Text and element pointing records:
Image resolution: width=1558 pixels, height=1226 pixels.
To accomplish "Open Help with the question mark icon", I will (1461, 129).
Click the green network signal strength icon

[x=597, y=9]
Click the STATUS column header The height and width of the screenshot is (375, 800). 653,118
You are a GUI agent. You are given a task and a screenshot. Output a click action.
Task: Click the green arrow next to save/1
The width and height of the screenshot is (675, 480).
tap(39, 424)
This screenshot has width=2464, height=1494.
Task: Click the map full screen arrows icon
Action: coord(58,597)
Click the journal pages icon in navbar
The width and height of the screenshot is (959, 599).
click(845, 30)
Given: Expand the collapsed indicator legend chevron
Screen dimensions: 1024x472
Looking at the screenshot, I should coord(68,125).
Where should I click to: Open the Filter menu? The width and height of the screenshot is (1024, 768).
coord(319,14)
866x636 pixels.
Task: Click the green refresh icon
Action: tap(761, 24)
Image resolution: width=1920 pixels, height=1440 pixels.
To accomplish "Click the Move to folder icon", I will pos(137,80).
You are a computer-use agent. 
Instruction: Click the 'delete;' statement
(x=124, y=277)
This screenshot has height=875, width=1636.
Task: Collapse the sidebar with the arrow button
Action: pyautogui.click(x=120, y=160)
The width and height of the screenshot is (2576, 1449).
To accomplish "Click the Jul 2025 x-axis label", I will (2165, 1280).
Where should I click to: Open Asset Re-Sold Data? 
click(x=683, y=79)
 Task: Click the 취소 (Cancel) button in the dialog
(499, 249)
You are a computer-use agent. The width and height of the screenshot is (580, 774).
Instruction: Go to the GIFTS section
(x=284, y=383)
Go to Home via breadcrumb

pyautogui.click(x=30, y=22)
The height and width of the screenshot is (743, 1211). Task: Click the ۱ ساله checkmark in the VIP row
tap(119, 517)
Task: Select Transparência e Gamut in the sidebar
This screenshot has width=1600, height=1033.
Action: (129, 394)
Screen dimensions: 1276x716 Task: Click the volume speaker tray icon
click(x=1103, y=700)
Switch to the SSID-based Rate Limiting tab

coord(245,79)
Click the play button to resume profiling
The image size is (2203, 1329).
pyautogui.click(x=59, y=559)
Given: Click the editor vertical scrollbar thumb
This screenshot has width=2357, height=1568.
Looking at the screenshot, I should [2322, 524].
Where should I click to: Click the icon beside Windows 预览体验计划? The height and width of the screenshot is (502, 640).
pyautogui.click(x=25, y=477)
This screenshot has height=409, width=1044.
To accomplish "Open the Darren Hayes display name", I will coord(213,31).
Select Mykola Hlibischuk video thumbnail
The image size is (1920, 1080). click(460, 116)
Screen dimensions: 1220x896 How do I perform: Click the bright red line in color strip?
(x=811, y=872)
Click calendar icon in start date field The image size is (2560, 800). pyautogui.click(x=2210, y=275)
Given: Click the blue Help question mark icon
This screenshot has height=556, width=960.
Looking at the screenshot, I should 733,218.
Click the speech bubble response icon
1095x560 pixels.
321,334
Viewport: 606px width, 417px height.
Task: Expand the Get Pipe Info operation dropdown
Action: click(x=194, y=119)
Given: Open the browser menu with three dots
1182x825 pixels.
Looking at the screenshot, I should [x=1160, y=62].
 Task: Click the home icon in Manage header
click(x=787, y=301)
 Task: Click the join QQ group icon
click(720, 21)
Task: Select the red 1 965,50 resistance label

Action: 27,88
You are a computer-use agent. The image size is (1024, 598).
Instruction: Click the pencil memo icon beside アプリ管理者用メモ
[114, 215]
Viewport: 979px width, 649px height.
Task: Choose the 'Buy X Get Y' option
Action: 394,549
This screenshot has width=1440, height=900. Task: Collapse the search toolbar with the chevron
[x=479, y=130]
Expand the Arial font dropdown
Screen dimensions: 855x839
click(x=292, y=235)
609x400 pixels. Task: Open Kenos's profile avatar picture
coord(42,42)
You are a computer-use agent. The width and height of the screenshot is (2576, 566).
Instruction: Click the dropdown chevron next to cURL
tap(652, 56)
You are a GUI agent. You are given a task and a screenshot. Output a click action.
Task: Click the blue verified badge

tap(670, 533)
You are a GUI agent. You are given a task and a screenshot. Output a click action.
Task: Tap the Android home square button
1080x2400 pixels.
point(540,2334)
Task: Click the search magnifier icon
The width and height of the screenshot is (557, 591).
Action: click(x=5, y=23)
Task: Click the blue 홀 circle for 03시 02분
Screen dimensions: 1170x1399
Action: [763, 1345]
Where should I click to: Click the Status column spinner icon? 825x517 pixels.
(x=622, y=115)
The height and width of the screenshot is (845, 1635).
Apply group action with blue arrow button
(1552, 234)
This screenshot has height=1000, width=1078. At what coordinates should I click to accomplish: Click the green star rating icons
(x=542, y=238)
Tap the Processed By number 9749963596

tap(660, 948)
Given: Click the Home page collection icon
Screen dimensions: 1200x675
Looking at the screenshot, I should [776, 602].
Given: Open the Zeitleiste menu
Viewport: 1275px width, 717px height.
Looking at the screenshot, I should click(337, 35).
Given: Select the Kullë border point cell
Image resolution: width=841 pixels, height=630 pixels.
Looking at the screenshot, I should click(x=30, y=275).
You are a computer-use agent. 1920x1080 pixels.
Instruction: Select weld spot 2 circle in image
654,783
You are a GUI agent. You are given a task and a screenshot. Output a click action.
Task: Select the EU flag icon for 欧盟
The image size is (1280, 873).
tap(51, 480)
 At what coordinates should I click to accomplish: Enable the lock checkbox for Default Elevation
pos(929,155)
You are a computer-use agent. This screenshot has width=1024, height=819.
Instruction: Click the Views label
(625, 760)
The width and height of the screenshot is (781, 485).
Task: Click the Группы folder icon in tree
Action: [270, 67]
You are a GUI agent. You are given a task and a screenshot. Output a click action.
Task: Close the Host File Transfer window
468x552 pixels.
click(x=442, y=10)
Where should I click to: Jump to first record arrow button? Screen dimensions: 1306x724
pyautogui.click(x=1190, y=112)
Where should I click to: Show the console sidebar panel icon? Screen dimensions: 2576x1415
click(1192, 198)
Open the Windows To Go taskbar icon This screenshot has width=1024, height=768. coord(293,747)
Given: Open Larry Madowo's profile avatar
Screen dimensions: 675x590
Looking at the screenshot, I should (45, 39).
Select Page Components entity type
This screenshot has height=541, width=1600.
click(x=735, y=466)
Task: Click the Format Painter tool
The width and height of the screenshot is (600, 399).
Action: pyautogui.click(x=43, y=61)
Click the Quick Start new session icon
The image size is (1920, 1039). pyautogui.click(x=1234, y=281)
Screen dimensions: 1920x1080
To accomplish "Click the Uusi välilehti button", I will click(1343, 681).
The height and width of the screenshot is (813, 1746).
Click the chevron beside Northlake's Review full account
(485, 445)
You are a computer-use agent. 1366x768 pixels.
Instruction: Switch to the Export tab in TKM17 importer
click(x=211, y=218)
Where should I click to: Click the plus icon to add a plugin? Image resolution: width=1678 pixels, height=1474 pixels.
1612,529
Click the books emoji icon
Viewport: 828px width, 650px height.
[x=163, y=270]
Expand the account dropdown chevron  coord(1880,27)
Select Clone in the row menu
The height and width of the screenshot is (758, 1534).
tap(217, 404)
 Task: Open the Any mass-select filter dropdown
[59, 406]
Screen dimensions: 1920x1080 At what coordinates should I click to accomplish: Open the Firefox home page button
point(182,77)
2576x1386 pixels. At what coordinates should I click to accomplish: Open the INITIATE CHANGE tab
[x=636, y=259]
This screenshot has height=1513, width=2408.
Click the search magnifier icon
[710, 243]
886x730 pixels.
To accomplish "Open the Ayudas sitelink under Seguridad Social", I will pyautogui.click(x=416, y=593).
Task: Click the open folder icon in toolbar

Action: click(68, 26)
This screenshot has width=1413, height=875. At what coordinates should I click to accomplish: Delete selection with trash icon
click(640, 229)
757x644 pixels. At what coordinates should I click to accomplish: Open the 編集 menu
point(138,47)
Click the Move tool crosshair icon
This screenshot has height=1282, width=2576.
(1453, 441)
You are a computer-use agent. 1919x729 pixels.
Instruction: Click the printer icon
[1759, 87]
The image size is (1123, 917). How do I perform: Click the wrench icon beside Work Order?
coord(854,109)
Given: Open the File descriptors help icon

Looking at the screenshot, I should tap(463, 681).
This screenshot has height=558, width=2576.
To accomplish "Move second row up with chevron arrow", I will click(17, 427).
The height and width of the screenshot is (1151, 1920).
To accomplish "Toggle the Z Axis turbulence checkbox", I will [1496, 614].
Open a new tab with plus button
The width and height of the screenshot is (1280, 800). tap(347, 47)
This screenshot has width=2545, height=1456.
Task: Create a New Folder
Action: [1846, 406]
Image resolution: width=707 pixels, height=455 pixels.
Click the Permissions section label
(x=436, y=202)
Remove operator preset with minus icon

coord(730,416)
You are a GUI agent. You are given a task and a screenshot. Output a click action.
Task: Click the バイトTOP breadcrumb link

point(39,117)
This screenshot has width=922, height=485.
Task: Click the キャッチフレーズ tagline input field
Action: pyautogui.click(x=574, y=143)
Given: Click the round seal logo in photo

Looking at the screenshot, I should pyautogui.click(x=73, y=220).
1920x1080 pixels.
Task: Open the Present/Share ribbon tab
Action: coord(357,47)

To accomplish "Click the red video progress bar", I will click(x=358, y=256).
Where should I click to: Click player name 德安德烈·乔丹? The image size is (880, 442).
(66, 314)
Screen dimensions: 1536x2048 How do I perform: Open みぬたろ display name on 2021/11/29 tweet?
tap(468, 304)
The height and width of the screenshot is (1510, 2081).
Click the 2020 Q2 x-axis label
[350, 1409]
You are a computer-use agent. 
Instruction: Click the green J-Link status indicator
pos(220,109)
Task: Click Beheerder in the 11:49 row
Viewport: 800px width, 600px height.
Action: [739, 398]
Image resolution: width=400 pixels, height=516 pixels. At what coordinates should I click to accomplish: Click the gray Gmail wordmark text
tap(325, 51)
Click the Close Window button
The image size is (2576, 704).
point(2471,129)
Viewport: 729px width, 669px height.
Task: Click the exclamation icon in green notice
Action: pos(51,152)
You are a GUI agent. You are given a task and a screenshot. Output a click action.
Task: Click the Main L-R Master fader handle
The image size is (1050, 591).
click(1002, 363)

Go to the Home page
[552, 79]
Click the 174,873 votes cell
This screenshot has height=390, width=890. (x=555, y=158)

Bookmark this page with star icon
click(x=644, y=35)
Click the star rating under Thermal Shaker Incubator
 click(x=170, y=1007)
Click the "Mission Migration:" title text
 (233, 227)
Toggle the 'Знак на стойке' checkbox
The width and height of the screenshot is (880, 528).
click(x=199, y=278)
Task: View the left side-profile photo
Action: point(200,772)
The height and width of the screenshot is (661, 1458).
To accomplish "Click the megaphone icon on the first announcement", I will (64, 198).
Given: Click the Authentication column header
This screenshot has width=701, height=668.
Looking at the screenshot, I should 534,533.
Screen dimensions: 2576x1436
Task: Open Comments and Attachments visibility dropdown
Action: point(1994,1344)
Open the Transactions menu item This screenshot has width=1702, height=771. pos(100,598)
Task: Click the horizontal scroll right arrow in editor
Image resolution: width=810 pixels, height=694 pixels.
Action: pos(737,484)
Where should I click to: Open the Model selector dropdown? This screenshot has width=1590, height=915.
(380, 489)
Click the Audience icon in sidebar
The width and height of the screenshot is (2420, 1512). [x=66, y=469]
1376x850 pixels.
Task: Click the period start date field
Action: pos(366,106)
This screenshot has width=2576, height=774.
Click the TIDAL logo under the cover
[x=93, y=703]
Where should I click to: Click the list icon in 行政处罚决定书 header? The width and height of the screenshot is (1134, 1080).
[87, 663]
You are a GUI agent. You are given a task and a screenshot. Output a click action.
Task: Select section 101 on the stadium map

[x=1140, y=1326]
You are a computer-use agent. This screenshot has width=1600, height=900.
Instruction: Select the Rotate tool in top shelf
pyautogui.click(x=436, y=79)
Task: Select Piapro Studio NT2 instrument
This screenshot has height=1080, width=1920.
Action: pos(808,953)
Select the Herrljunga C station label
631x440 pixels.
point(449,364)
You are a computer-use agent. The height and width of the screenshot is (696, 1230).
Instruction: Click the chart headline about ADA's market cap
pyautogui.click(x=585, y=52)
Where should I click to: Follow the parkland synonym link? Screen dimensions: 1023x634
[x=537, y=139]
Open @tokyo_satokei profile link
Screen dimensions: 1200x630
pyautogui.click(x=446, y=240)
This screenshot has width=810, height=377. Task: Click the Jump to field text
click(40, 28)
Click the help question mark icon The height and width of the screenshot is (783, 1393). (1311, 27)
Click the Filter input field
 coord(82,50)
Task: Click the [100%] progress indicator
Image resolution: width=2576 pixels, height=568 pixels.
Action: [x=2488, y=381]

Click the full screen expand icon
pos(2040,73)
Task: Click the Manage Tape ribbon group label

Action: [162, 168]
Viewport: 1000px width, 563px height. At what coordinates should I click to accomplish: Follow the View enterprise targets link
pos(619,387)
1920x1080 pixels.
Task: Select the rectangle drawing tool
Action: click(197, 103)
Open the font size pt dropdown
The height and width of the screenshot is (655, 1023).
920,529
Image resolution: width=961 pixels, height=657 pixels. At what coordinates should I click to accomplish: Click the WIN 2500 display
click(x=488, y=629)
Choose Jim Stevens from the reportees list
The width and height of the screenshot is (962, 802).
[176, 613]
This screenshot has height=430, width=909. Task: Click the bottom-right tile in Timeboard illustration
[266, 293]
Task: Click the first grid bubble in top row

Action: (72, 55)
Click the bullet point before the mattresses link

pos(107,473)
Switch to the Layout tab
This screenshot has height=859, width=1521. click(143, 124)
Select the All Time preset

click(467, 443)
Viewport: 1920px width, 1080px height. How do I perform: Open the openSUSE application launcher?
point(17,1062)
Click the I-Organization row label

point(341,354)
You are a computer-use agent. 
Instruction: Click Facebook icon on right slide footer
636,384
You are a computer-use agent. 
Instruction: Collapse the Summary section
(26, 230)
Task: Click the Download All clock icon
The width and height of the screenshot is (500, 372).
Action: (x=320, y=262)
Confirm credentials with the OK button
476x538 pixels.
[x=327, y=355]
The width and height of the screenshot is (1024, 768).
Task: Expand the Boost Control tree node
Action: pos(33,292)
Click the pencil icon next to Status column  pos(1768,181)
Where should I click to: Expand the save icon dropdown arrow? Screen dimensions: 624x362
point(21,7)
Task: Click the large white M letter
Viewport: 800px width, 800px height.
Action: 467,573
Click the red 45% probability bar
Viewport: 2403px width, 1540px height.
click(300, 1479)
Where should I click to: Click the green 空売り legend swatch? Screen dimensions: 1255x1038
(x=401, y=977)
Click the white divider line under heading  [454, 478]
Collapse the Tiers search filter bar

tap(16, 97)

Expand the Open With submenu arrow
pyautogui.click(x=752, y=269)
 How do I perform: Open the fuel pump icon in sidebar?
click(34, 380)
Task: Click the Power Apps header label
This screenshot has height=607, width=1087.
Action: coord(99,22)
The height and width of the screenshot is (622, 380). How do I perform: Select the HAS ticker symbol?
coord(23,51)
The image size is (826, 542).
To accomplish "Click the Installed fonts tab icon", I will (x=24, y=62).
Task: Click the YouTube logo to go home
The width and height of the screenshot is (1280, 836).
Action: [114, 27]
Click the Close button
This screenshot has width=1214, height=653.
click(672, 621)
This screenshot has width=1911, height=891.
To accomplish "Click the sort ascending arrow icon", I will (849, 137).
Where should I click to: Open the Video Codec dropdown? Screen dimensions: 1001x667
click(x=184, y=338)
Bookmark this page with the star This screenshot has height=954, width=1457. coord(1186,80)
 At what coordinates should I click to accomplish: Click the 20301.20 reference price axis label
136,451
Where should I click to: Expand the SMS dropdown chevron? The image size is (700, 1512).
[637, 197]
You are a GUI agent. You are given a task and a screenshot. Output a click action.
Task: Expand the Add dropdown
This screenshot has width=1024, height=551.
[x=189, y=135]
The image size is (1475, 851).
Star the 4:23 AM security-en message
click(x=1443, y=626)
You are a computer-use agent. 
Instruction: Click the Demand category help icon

**The request**
Reproduce the lines in the records above verbatim, from the line with "Task: Select the red" up to and including the line with "Action: 394,549".

**Full output**
Task: Select the red 1 965,50 resistance label

Action: 27,88
You are a computer-use agent. The image size is (1024, 598).
Instruction: Click the pencil memo icon beside アプリ管理者用メモ
[114, 215]
Viewport: 979px width, 649px height.
Task: Choose the 'Buy X Get Y' option
Action: 394,549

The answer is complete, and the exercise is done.